▶ What to produce
The expected output is an exact copy of the lines from the one containing "is (329, 335)." to the final line below, minus any pictures.

(Collected data)
#####

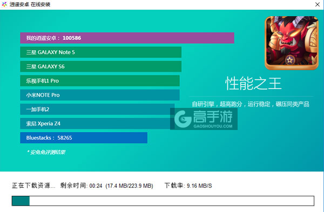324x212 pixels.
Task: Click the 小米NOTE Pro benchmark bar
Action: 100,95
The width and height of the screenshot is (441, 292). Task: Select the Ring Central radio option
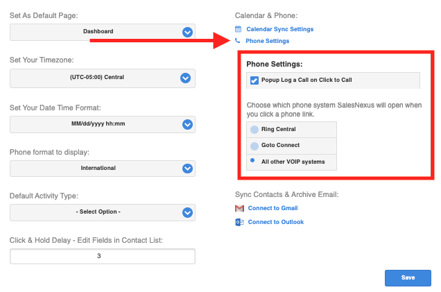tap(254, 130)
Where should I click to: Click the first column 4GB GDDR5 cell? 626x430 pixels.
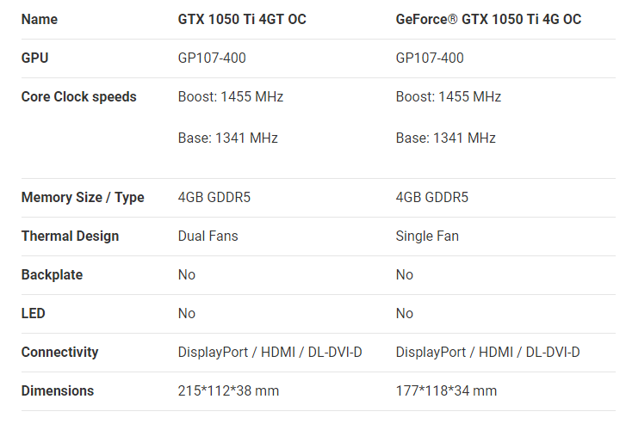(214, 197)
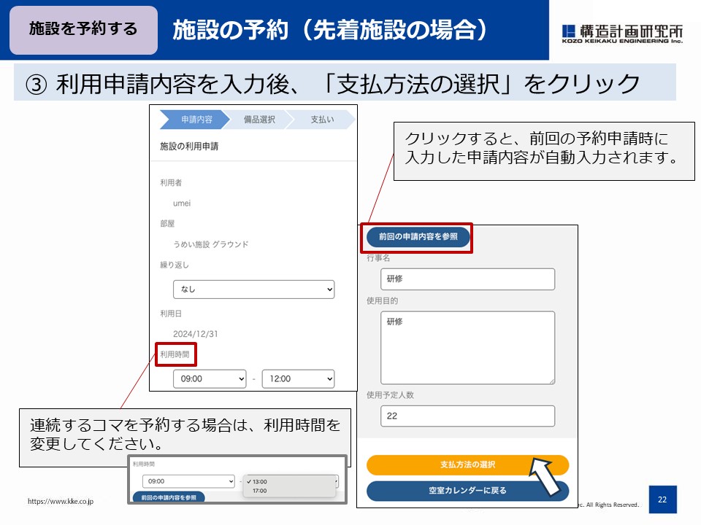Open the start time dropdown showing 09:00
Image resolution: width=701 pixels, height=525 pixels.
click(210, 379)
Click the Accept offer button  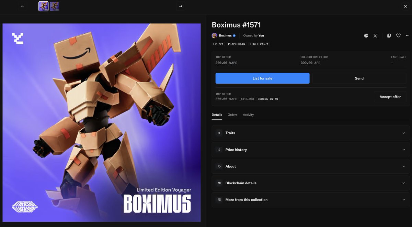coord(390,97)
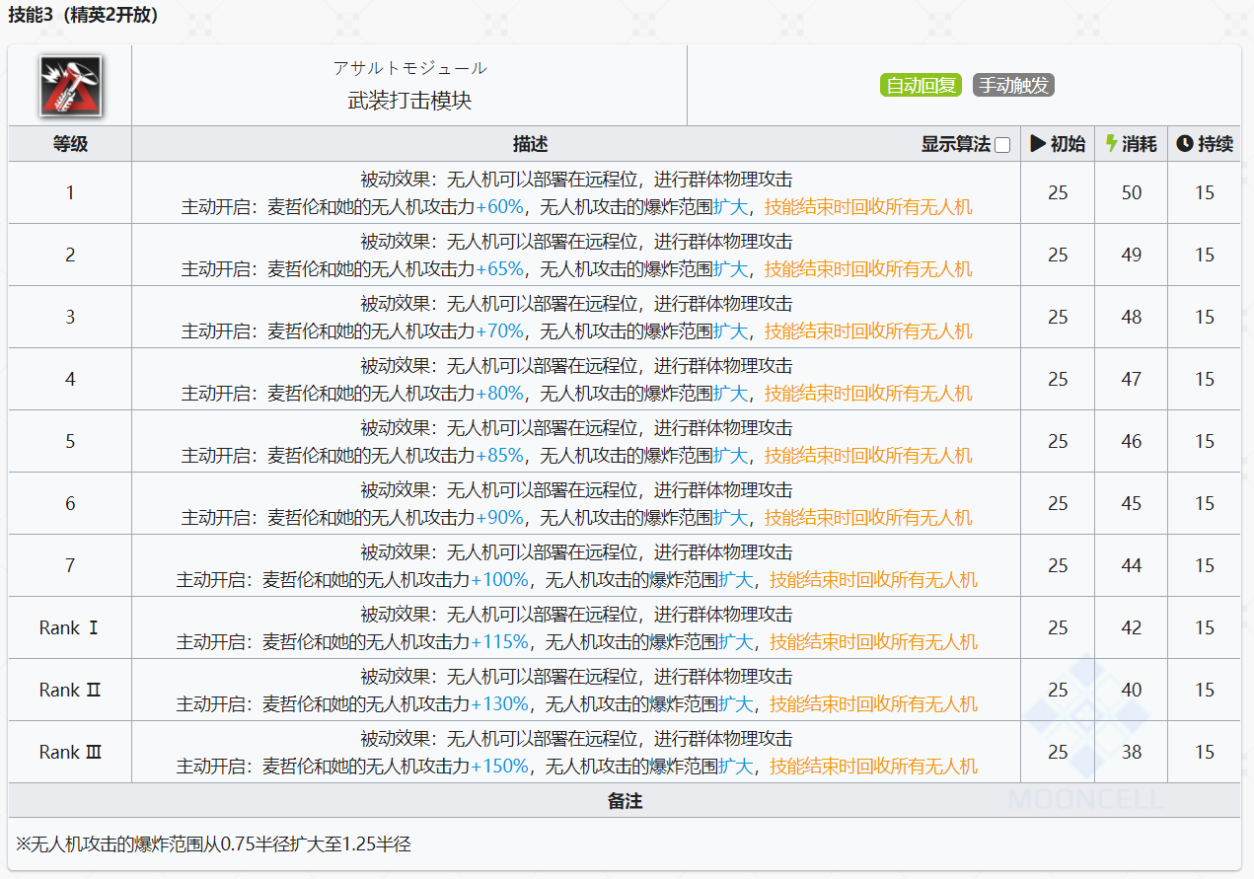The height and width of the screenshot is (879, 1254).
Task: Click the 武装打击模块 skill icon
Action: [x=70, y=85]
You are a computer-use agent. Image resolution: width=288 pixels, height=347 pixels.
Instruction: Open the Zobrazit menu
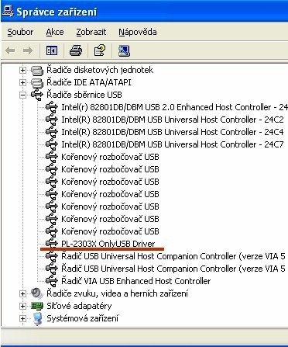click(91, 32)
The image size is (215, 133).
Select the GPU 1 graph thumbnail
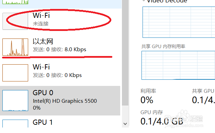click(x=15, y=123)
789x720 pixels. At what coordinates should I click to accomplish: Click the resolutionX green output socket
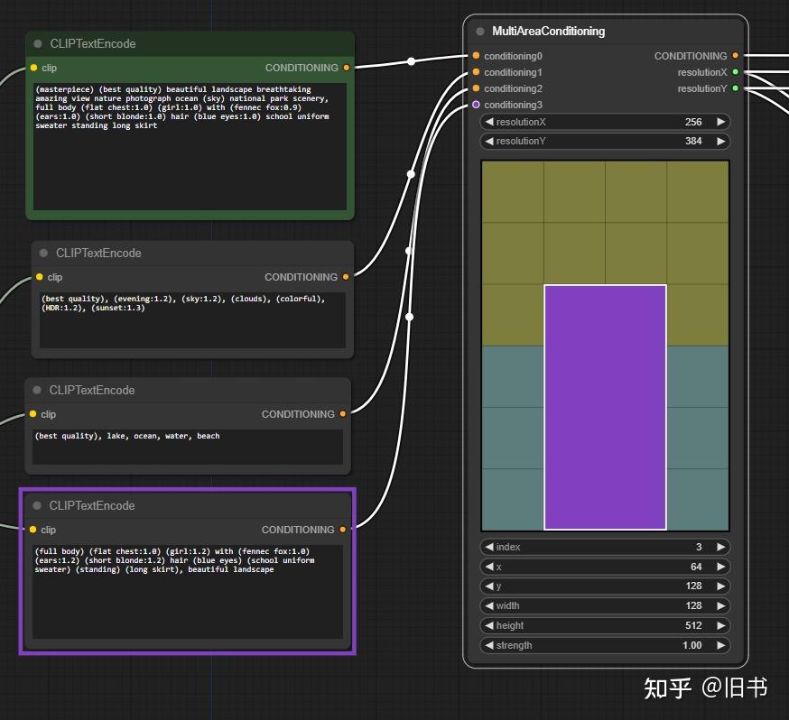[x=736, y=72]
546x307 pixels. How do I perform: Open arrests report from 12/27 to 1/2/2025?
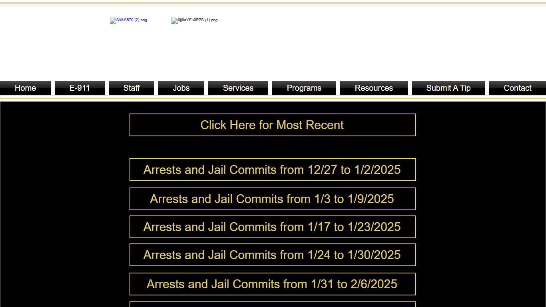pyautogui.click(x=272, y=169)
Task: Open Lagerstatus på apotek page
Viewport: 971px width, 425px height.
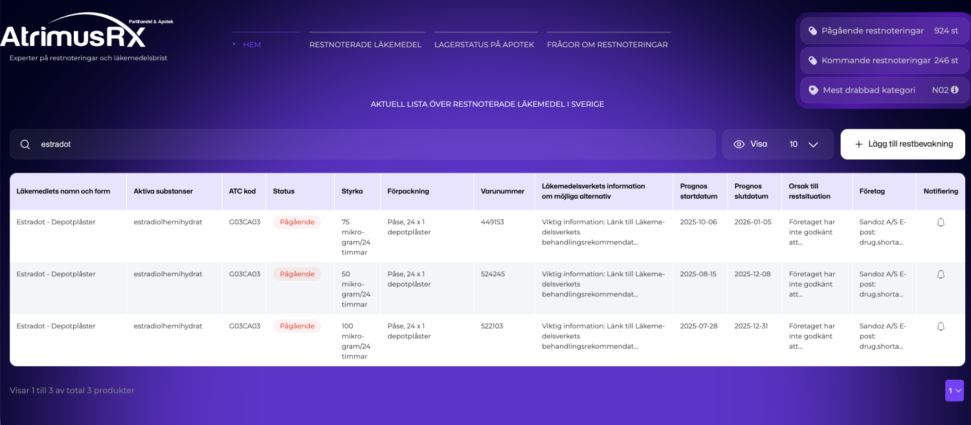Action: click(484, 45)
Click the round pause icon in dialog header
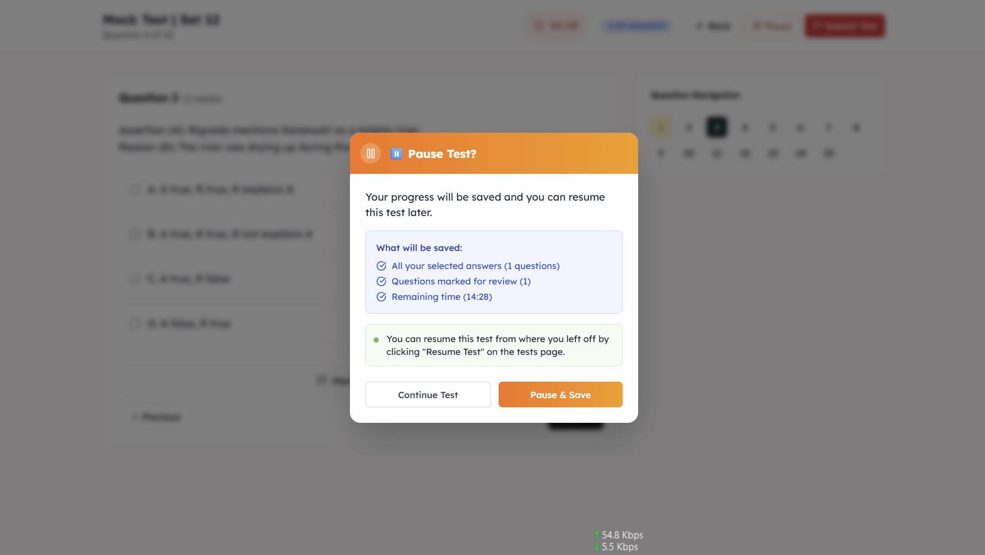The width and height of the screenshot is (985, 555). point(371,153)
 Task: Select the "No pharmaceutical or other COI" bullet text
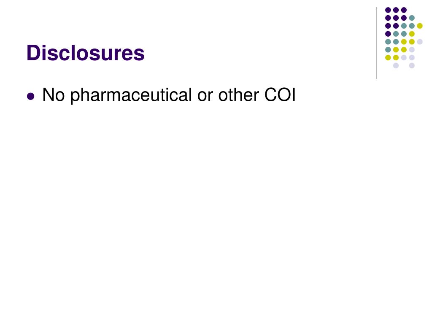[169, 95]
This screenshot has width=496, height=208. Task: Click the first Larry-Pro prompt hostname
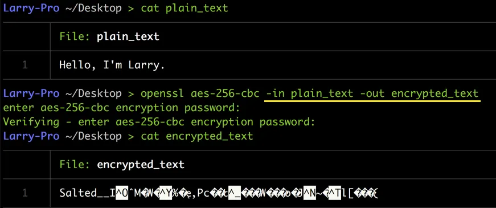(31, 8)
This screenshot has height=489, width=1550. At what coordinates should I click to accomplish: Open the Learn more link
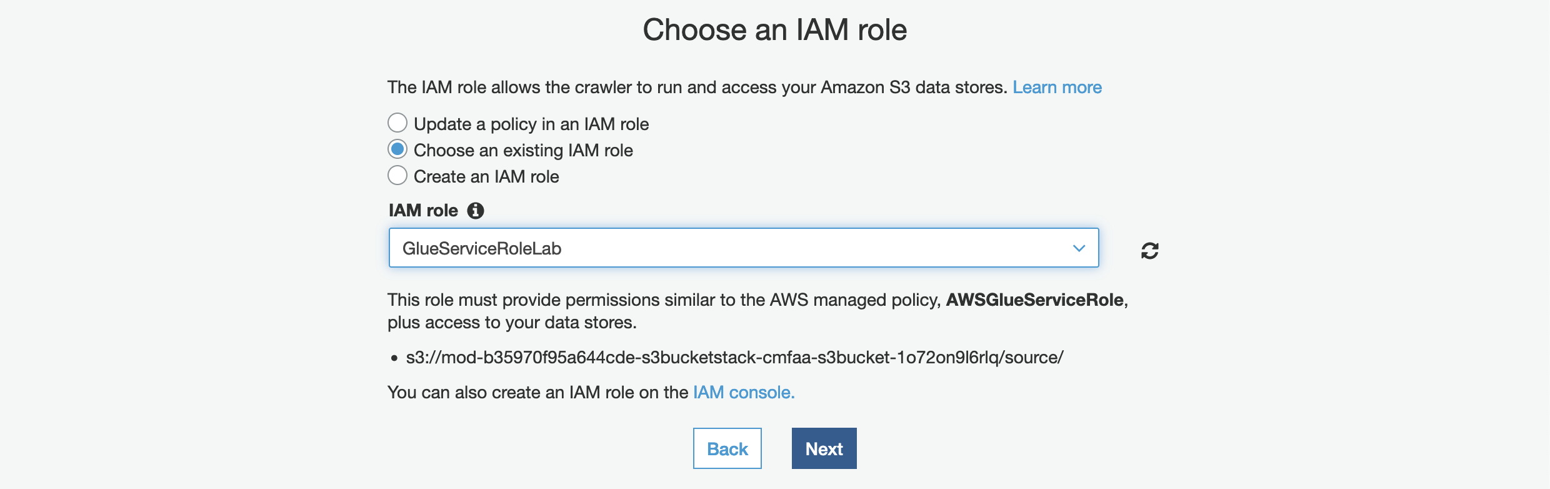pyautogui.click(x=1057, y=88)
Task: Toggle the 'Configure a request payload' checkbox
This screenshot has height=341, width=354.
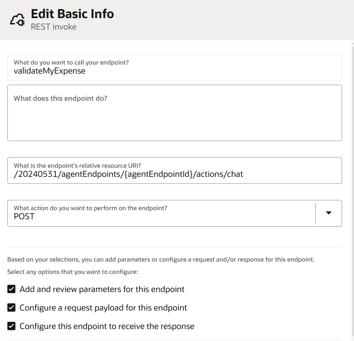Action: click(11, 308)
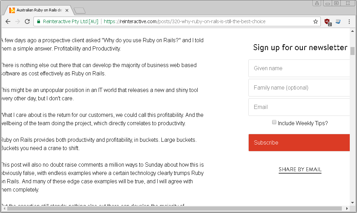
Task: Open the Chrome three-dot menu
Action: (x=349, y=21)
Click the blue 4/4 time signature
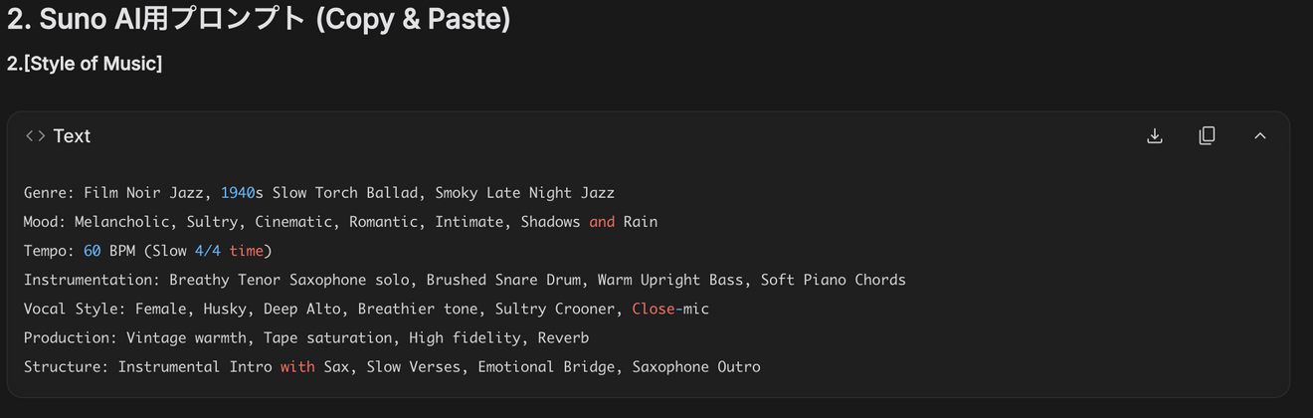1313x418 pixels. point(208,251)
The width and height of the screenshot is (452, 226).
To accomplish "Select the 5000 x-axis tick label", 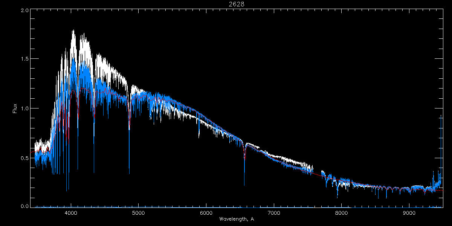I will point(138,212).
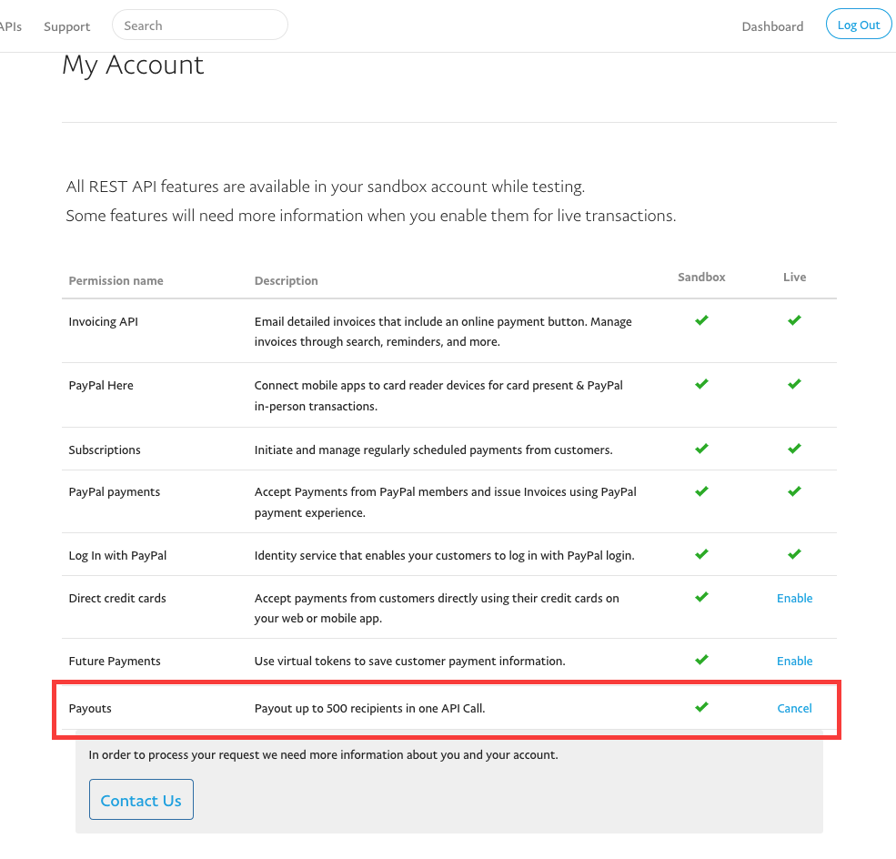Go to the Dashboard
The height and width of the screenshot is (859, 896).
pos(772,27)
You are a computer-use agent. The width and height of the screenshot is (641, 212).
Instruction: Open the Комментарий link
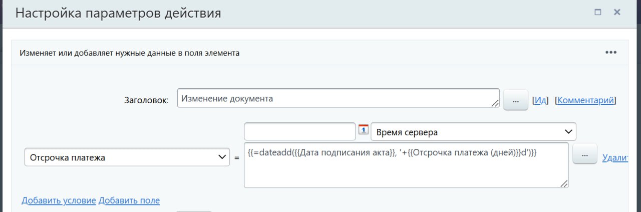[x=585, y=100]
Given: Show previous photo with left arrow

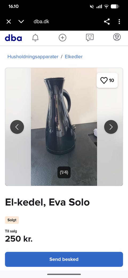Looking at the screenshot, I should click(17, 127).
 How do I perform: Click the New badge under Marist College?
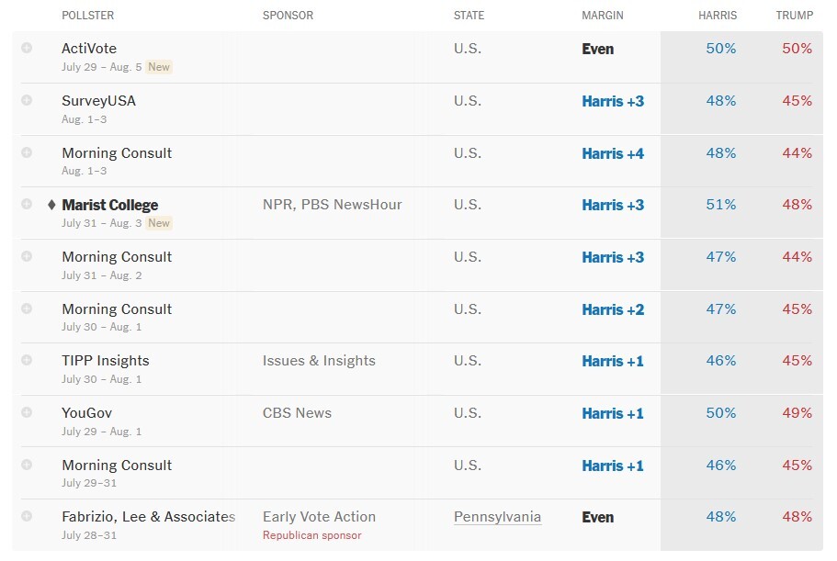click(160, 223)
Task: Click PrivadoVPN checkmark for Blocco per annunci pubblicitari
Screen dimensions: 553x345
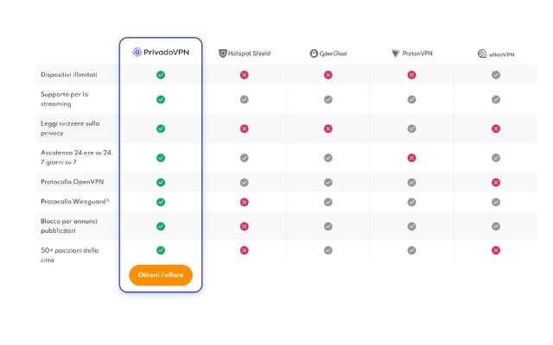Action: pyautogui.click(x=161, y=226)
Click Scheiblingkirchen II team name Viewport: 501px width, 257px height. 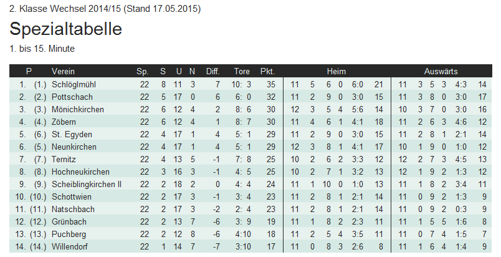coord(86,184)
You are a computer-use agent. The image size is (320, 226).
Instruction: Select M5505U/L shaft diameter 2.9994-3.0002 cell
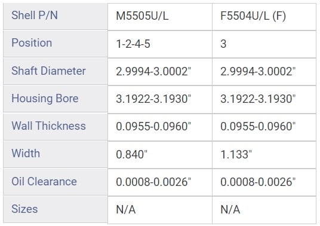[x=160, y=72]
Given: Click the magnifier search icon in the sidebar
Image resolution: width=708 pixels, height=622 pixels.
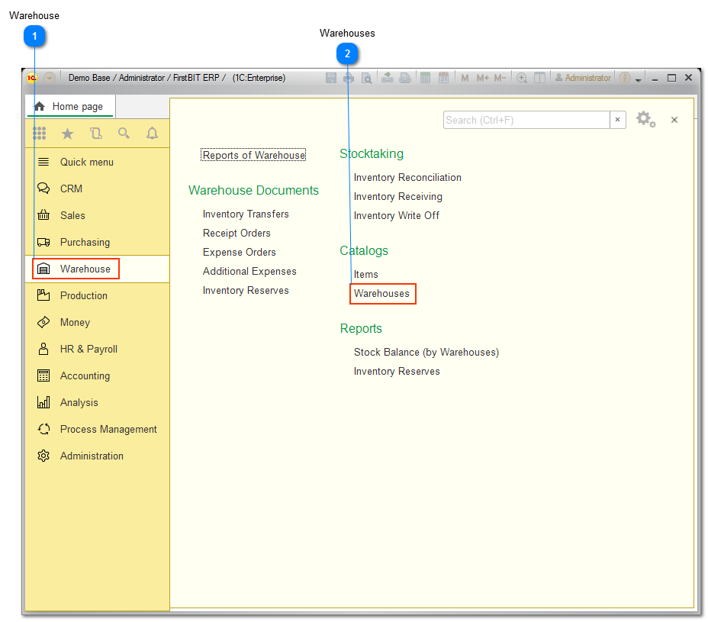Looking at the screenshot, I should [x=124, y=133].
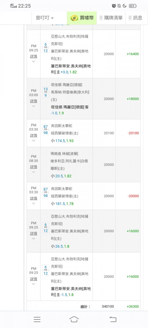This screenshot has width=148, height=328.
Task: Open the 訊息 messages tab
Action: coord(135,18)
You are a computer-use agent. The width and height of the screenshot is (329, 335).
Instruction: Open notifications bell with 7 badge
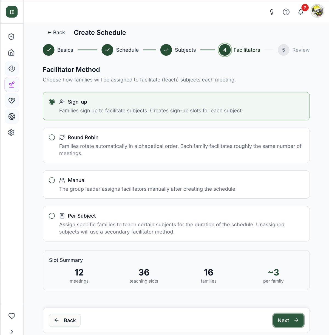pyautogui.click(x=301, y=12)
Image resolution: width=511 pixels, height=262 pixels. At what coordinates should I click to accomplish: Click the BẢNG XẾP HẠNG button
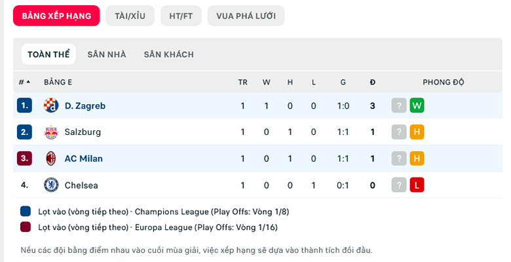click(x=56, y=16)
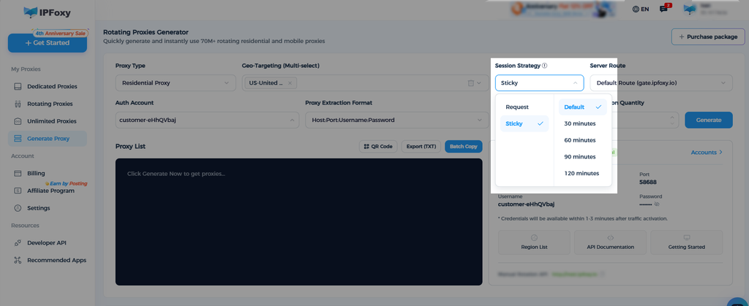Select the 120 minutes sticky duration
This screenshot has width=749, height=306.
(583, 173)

#####

▶ Solution to this problem
You are a computer-use agent. The width and height of the screenshot is (329, 335).
Instruction: Open notifications bell with 7 badge
pyautogui.click(x=301, y=12)
Image resolution: width=511 pixels, height=262 pixels. At what coordinates should I click to accomplish: Click the BẢNG XẾP HẠNG button
click(x=56, y=16)
Select the 120 minutes sticky duration
This screenshot has width=749, height=306.
(583, 173)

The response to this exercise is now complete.